:: SEZIONE DI TESTO ::
•••

Claims made: quando la clausola è eccessivamente svantaggiosa per l’assicurato
Cassazione civile, sezione III, ordinanza n. 8894 del 13 maggio 2020
Nell’ordinanza in oggetto la Corte si pronuncia sull’ammissibilità di una clausola claims made che preveda la copertura assicurativa dei sinistri dipendenti dalle condotte tenute in un determinato periodo, a condizione non solo che vi sia stata la richiesta di risarcimento da parte del terzo danneggiato entro quel periodo ma anche che l’assicurato, ricevuta la richiesta di risarcimento, provveda alla denuncia del sinistro entro 12 mesi dalla cessazione del contratto.
Premesso che l’inserimento nel contratto di assicurazione di una clausola siffatta mantiene inalterato il tipo negoziale, ampliandone semmai il contenuto o comportandone un adattamento all’interesse delle parti, la Corte ritiene che non sia necessaria una valutazione di meritevolezza funzionale del negozio concluso, come in caso di contratto atipico, bensì che sia sufficiente verificare se la determinazione del contenuto contrattuale sia avvenuta nei limiti di legge, ovvero ai sensi dell’art. 1322, I comma, c.c..
Secondo la prospettazione della Corte, la clausola in esame fa dipendere la prestazione dell’assicurazione non solo dall’evento dedotto in contratto, ma altresì da un ulteriore evento incerto, quale è la richiesta di risarcimento del terzo danneggiato: se quest’ultima non è tempestiva, non potrà esserlo neanche quella dell’assicurato.
Poiché tale clausola pone una decadenza a carico dell’assicurato non dipendente da una sua condotta, essa contrasta con disposizioni imperative di legge, non solo con l’articolo 1341 c.c., che vieta, se non sottoscritte, le clausole vessatorie, e che tra queste annovera espressamente quelle che impongono decadenze, ma altresì con l’articolo 2965 c.c. che commina la nullità dei patti che stabiliscono decadenze che rendono eccessivamente difficile ad una delle parti l’esercizio di un diritto.

•••

:: RIGHE DI DATI ::

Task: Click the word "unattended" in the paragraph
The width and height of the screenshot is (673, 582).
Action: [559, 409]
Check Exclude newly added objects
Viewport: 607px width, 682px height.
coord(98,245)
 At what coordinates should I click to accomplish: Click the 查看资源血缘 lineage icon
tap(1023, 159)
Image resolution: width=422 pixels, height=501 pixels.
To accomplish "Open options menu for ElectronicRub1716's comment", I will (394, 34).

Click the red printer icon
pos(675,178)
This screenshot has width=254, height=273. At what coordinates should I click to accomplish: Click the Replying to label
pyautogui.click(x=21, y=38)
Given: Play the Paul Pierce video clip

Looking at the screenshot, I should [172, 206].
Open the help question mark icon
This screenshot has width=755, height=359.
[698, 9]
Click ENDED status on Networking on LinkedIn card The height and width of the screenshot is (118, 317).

•••

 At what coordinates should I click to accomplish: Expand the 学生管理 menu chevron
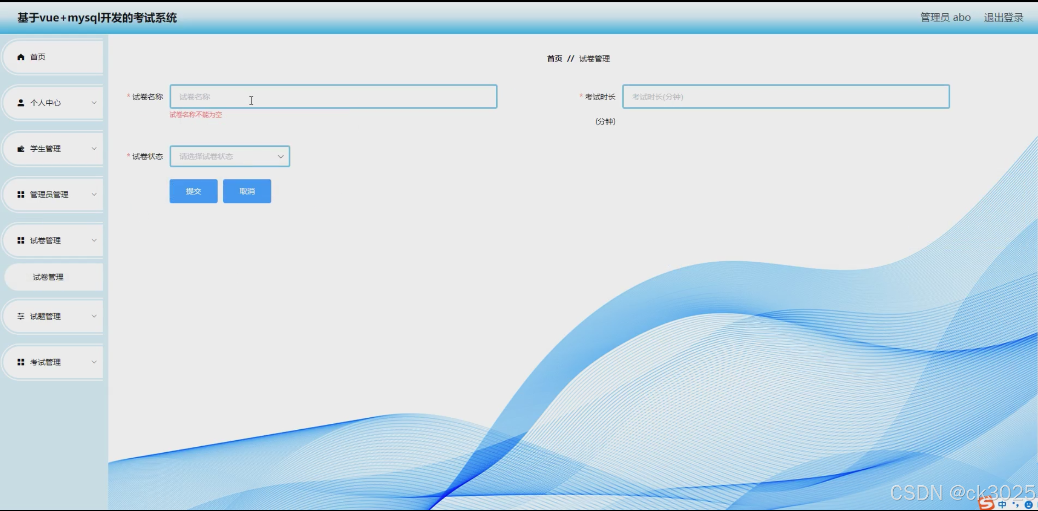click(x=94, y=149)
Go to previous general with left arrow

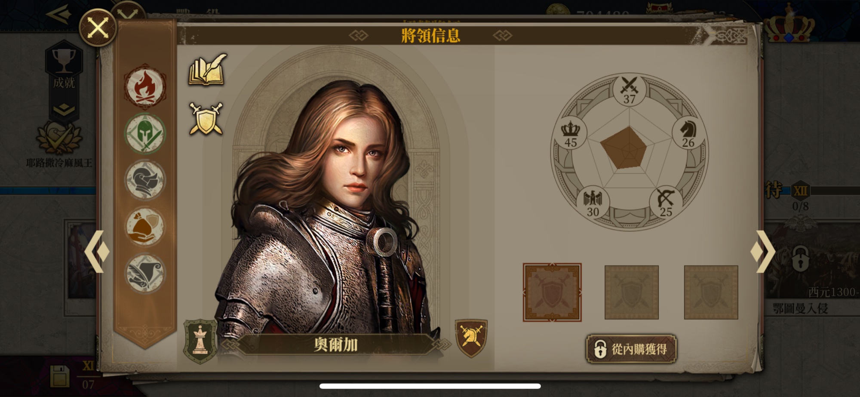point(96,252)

•••

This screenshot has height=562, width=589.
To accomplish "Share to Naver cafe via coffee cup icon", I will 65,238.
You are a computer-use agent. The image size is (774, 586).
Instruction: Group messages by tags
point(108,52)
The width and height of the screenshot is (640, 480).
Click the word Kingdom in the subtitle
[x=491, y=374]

•••

:: QUESITO SCRITTO ::
Rispondi in base al testo sulla clausola claims made:
1. Qual è il numero dell'ordinanza della Cassazione esaminata?
2. Entro quanti mesi dalla cessazione del contratto l'assicurato deve denunciare il sinistro secondo la clausola?
3. Quale articolo del codice civile commina la nullità dei patti che stabiliscono decadenze che rendono eccessivamente difficile a una delle parti l'esercizio di un diritto?

:: RISPOSTA COMPLETA ::
1. L'ordinanza n. 8894 del 13 maggio 2020.
2. Entro 12 mesi.
3. L'articolo 2965 c.c.